Aquellos libros que no leí: el efecto Robinson y la literatura universal juvenil

En muchas ocasiones recuerdo aquellos libros que en mi adolescencia no leí. La verdad es que fue una verdadera lástima, pues se dice que una vez perdida la inocencia y habiendo pasado la adolescencia estos parecen haber perdido su magia. Sin embargo, no siempre es así; de hecho no es así.

Actualmente estoy leyendo como libro inciso uno de esos libros que por circunstancias que no recuerdo muy bien no pude o no quise leer en su día: se trata de Robinson Crusoe de Daniel Defoe. A todo esto, aprovecho para aclarar que para los que no sepáis qué es un libro inciso, se trata de aquel libro que por algún motivo te engancha y lo empiezas a leer sin haber acabado antes el que actualmente estas leyendo, y que para cuando lo acabas, continuas con el que habías dejado previamente. Por norma general los libros inciso no suelen ser muy extensos, sino más bien textos o narraciones breves que te permiten hacer un paréntesis en el libro principal que estas leyendo. Además, no necesariamente tienes porqué dejar totalmente la lectura del libro principal, sino que existen varias modalidades para leer un libro inciso, como por ejemplo dividir el tiempo de dedicación a la lectura entre el libro principal y el libro inciso (este suele ser mi caso).

Pero volviendo al tema que nos acontece en este post, el caso es que no puedo dejar de ver una componente filosófica importante en la obra magna de Defoe: aparecen diferentes escenarios a lo largo de la obra que presentan dilemas morales cuya resolución expresa el rechazo del autor a los convencionalismos sociales de la época (perfectamente aplicables a la nuestra), como es el caso de la ambivalencia del protagonista ante hacer aquello que se espera de él de acuerdo a su estatus social, o bien arriesgarse a vivir la vida tal y como él cree que la ha de vivir: este hecho intenta expresar el dilema entre perseguir tus metas, lo que significa que posiblemente tendrás que asumir de riesgos e incertidumbres, o bien aceptar una vida más acomodada y segura, pero seguramente muy alejada de permitirte realizar tus sueños.
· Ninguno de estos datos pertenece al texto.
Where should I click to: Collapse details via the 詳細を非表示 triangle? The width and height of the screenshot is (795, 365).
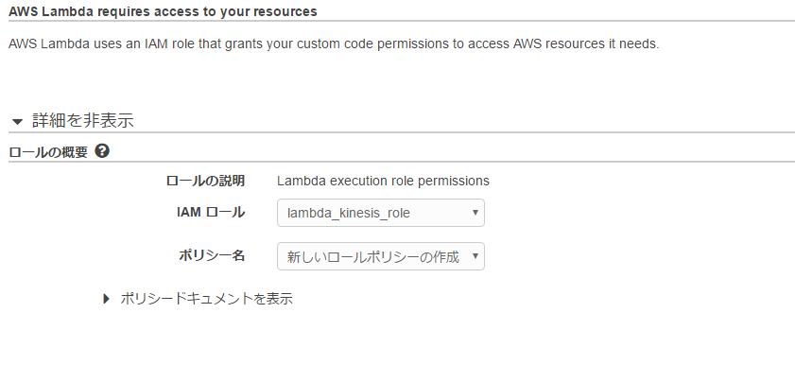[18, 122]

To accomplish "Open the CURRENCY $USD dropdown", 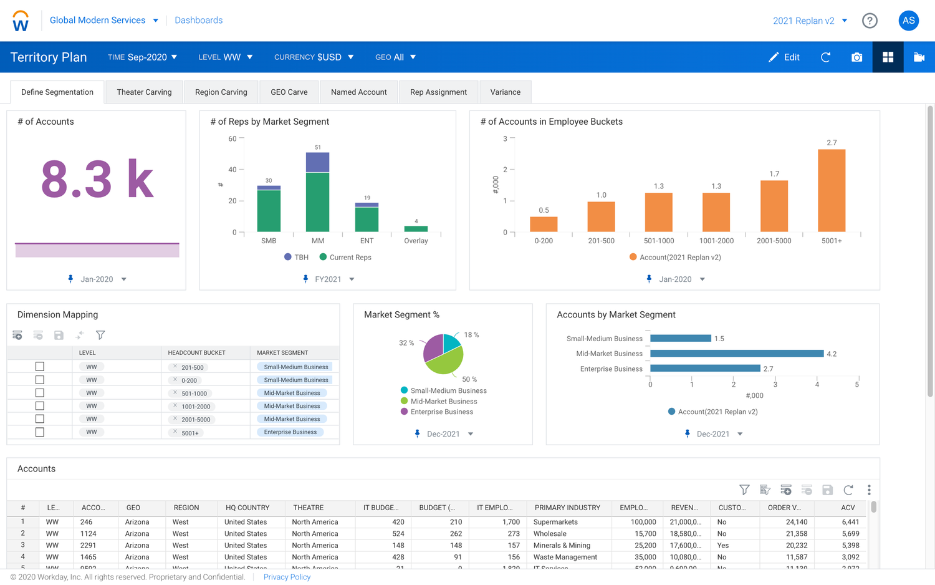I will (314, 57).
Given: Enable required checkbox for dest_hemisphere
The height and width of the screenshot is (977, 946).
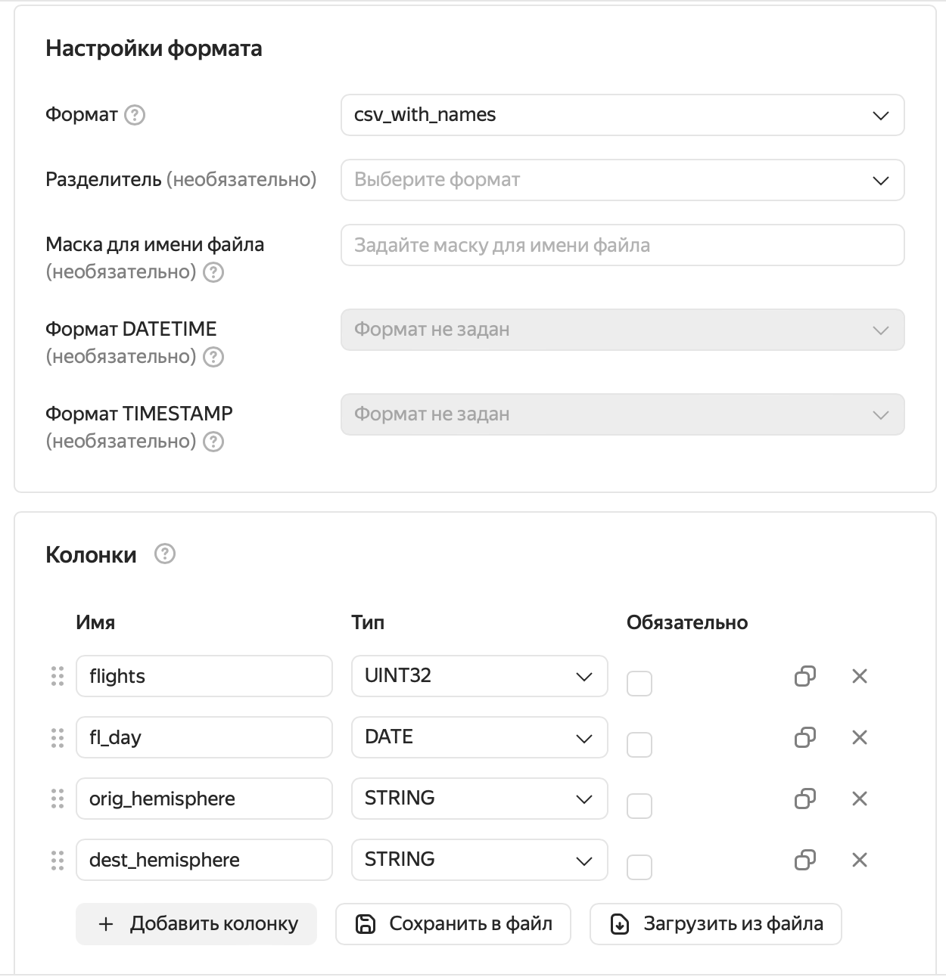Looking at the screenshot, I should click(x=639, y=867).
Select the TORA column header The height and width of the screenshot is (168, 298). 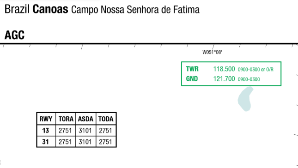(x=66, y=119)
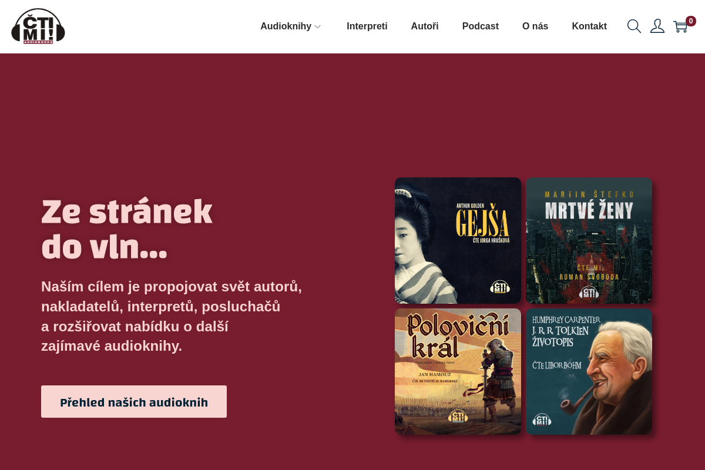This screenshot has height=470, width=705.
Task: Navigate to the Podcast section
Action: coord(481,26)
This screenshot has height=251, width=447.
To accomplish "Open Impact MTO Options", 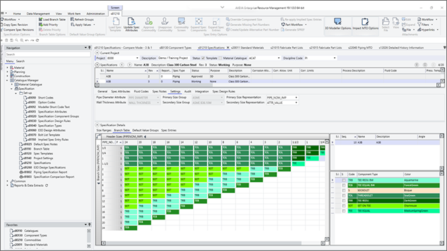I will (365, 24).
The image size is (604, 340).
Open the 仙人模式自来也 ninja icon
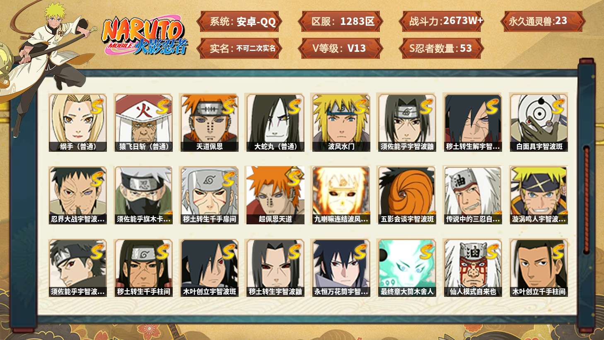473,268
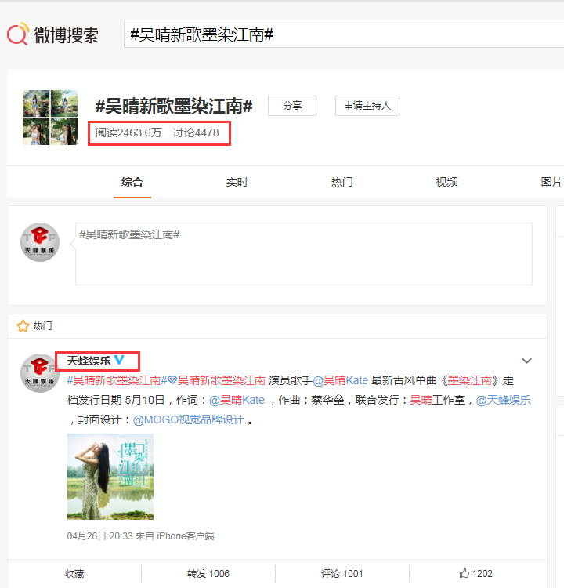
Task: Open the 评论 1001 comments
Action: 342,573
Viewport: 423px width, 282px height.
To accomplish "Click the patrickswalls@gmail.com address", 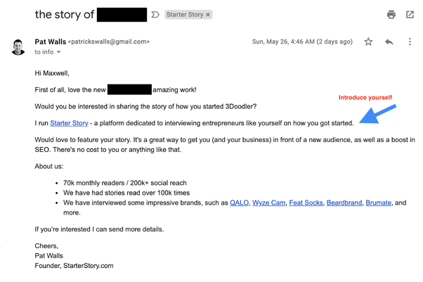I will [108, 42].
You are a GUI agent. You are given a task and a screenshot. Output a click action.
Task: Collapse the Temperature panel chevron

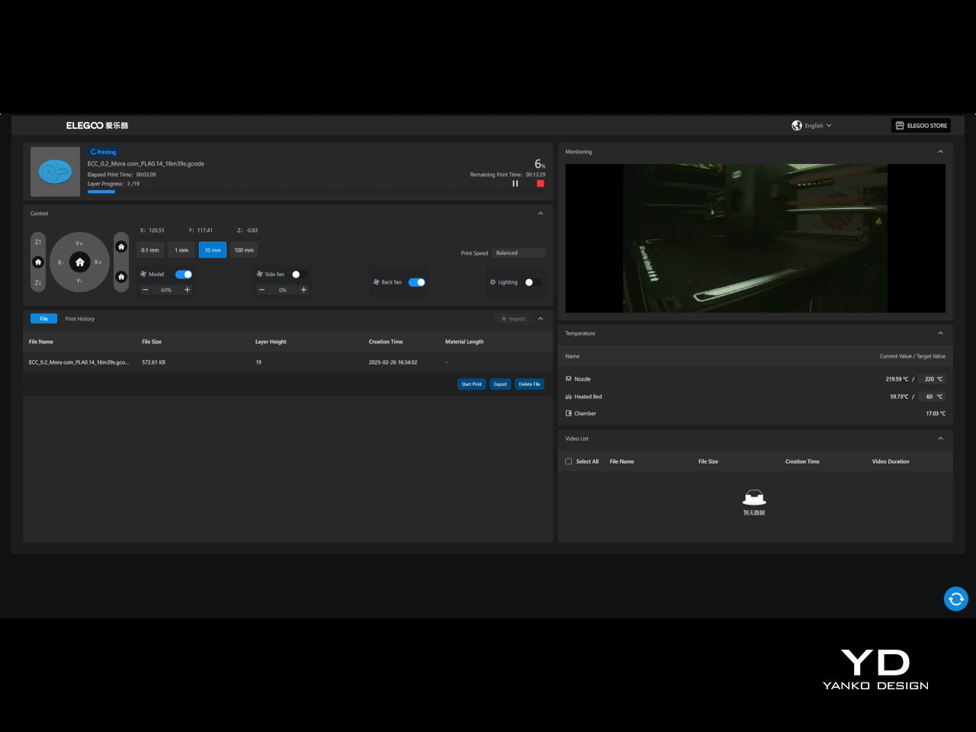[940, 333]
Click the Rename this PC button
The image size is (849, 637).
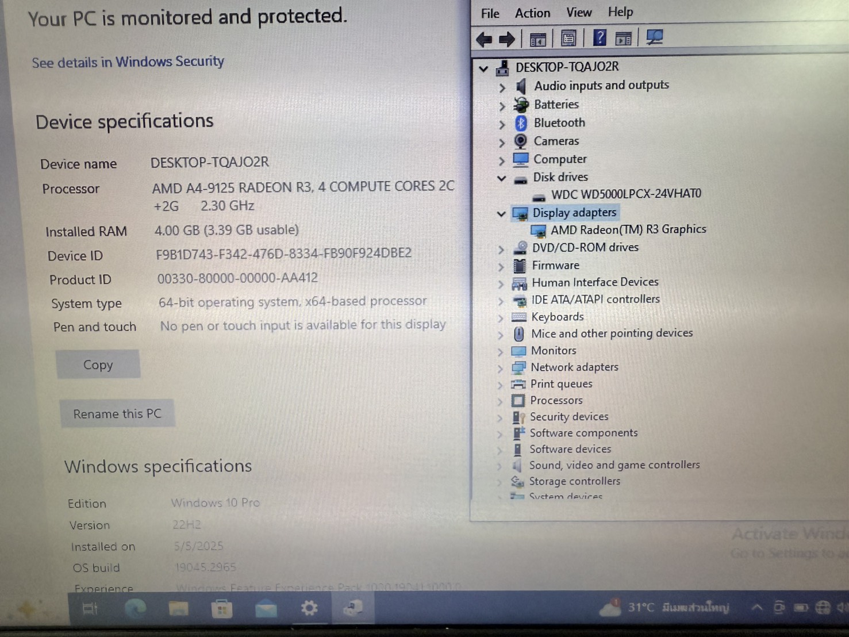pos(117,413)
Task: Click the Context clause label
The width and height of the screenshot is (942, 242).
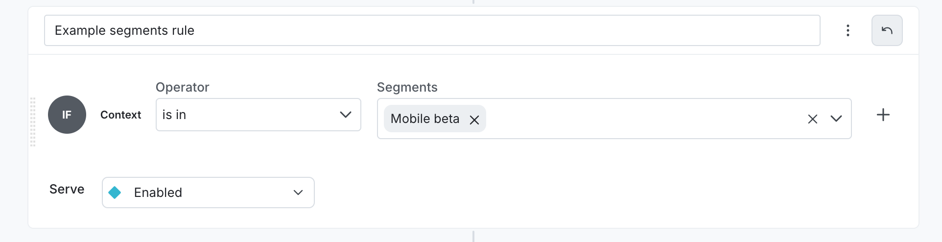Action: (120, 115)
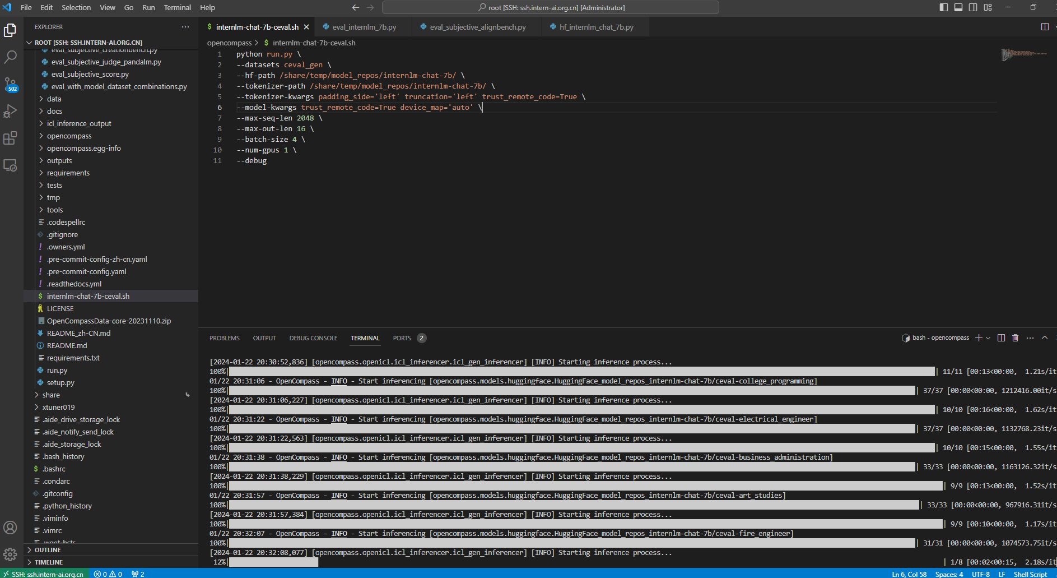Expand the OUTLINE section
The image size is (1057, 578).
point(48,550)
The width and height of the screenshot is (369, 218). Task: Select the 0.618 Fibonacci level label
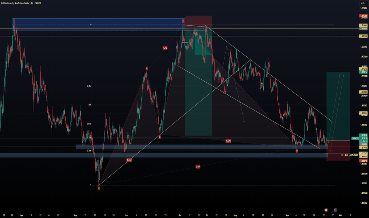point(89,124)
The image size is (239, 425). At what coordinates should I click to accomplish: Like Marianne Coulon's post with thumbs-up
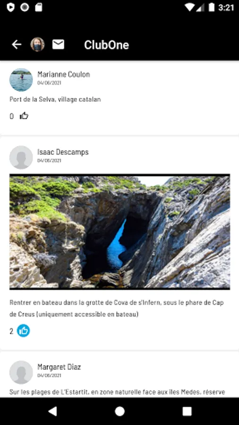24,116
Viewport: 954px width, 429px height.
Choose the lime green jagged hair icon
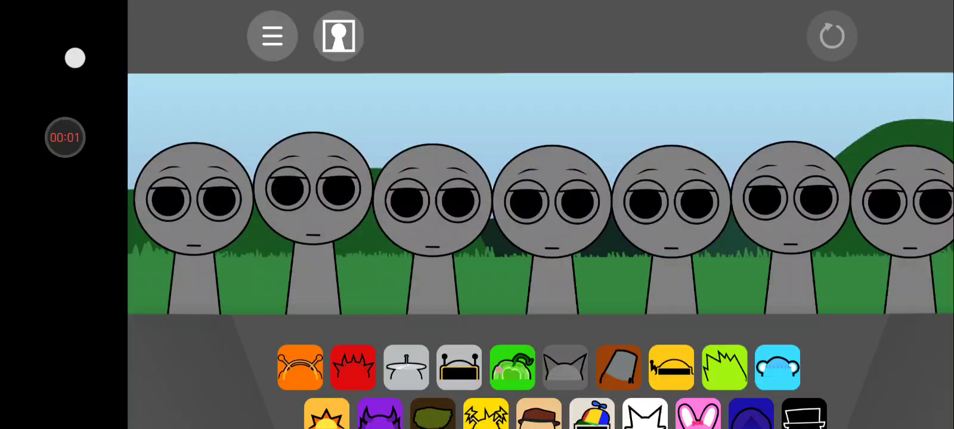click(724, 367)
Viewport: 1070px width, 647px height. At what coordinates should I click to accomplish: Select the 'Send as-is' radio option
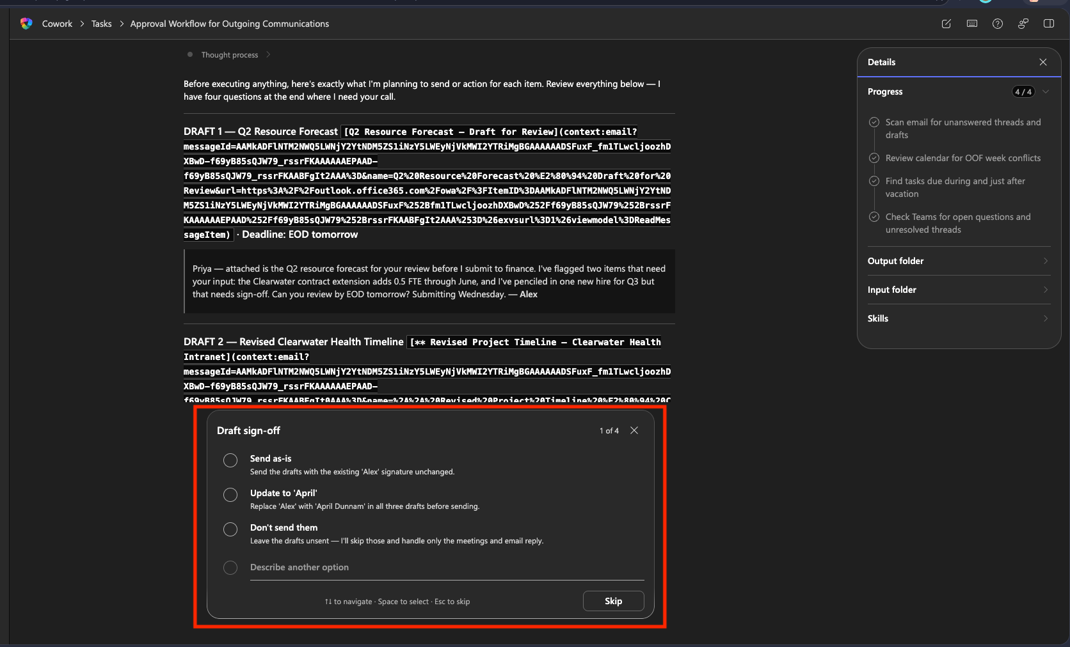tap(230, 460)
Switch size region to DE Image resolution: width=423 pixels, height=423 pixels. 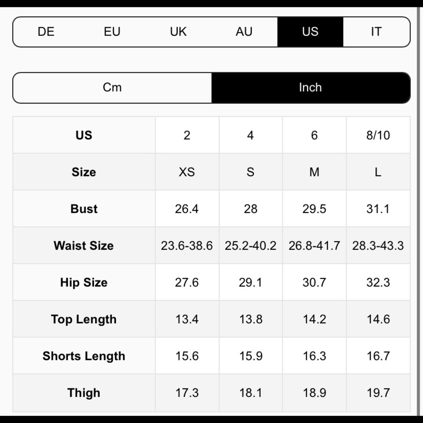click(x=46, y=32)
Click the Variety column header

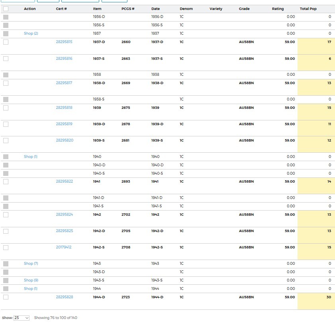coord(216,9)
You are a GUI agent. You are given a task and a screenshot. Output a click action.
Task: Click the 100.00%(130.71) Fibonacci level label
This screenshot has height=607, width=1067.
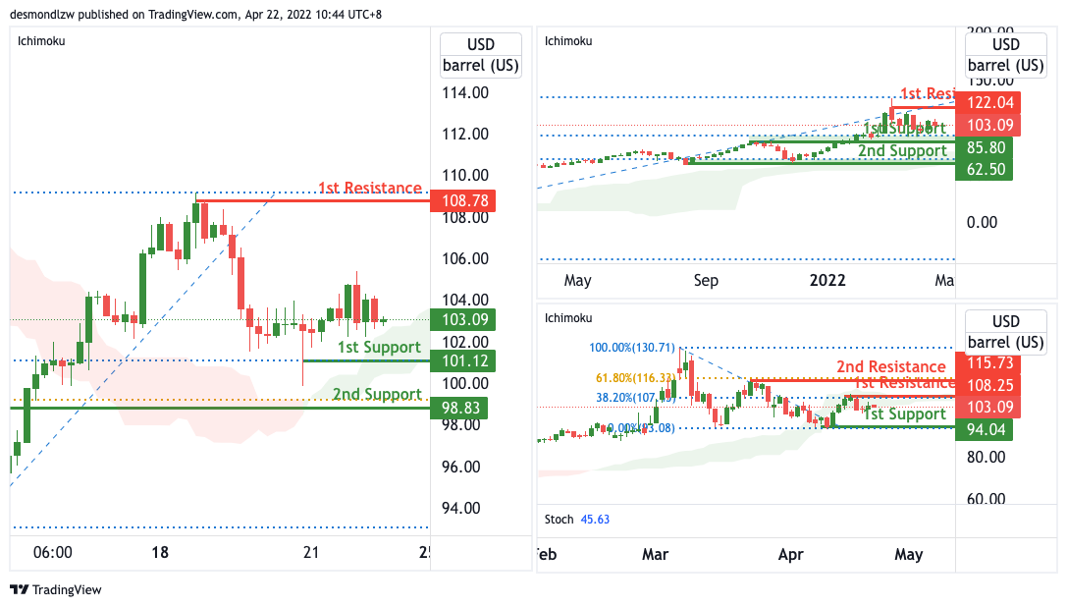pyautogui.click(x=632, y=348)
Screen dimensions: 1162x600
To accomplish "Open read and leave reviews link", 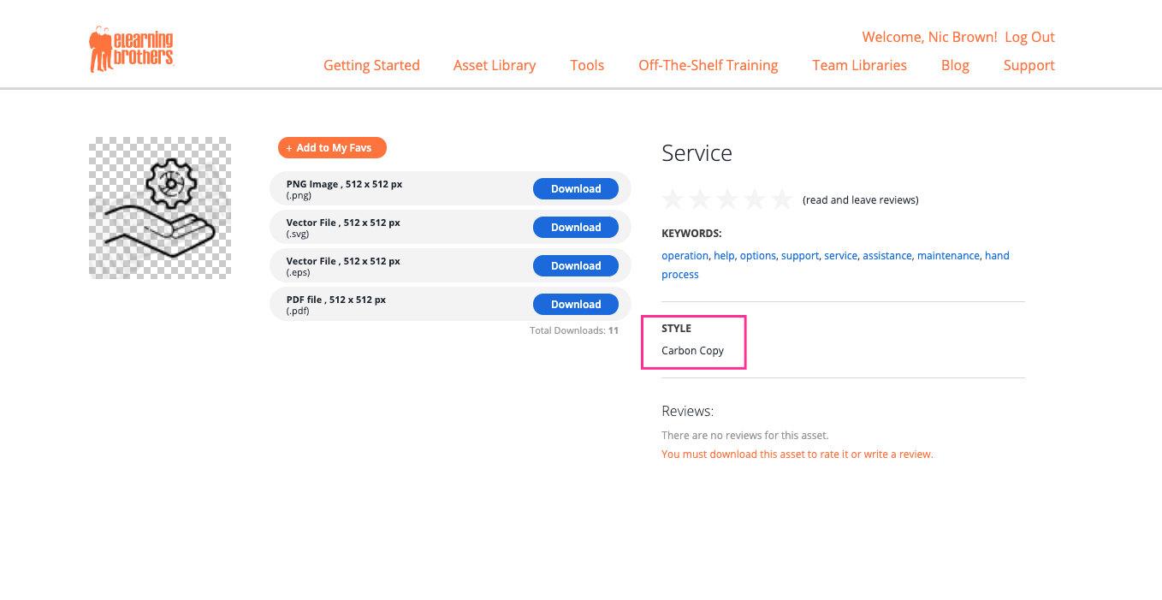I will (x=860, y=200).
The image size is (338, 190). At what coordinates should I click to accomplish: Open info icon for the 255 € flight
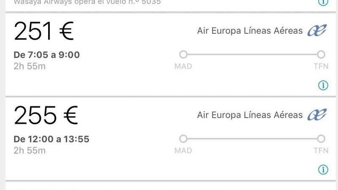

En cualquier caso, es muy posible que este detalle (y unos tantos otros a lo largo de la narración) no hubiese sido capaz de apreciarlo cuando tenia tan sólo 13 años, y de aquí la importancia de leerlo o releerlo en etapas posteriores de la vida para poder llegar a ver a través de los ojos de la experiencia ese trasfondo que podría pasar desapercibido en etapas más tempranas de la misma.

Por otra parte, muchas de las reflexiones que hace el protagonista a lo largo de la obra son perfectamente extrapolables a muchos de los conflictos morales y sociales de la vida actual: por poner un ejemplo, aunque en las ciudades se vive rodeado de personas, la soledad de Robinson en la isla que describe Defoe es equiparable a la incomunicación que muchas personas viven hoy en día provocada por el efecto bloqueante de las llamadas telefónicas, correos, redes sociales, televisión, …, momento a momento, día tras día.

Otra característica importante a señalar es que la soledad puede volvernos locos, pero también puede ser la llave que abre las puertas a nuestro mundo interior; la luz a cuya ampara nos lleva a conocernos mejor, sobre todo en cuanto a cómo vamos a reaccionar ante la adversidad, de qué madera está hecha nuestra alma y cómo de hábiles podemos llegar a ser para sobrevivir en un mundo hostil. A Robinson le toco una isla desierta; a nosotros nos toca una sociedad en la que se vive una vida acelerada en la que no faltan canales para enviarnos mensajes de todo tipo, pero en la que no parece que haya una autentica comunicación.

En conclusión, en nuestro decálogo de buenas prácticas para maestros hemos de considerar leer o releer los clásicos de la literatura universal juvenil para poder llevar a las aulas la ilusión por descubrir las similitudes que hay entre nuestra época y las pasadas, descubriendo que en el fondo, como seres humanos no hemos cambiado tanto a pesar de los medios tecnológicos de los que hoy disponemos.

Para acabar, déjame recomendarte una breve lista de títulos que considero que todo maestro debería de tener presente en su programación de lengua: Ivanhoe (Walter Scott), Robinson Crusoe (Daniel Defoe), Rookwood -Dick Turpin ( William Harrison Ainsworth), A Christmas Carol Canción de Navidad (Charles Dickens), La isla del tesoro (Robert Louis Stevenson), Moby Dick (Herman Melville), Corazón (Edmundo de Amicis). Obviamente no son todas las obras existentes, por eso te invito a que la completes y la compartas aquí, en este blog, y entre otros docentes, educadores y con todas aquellas personas interesadas en la difusión y fomento de la lectura entre los más jóvenes.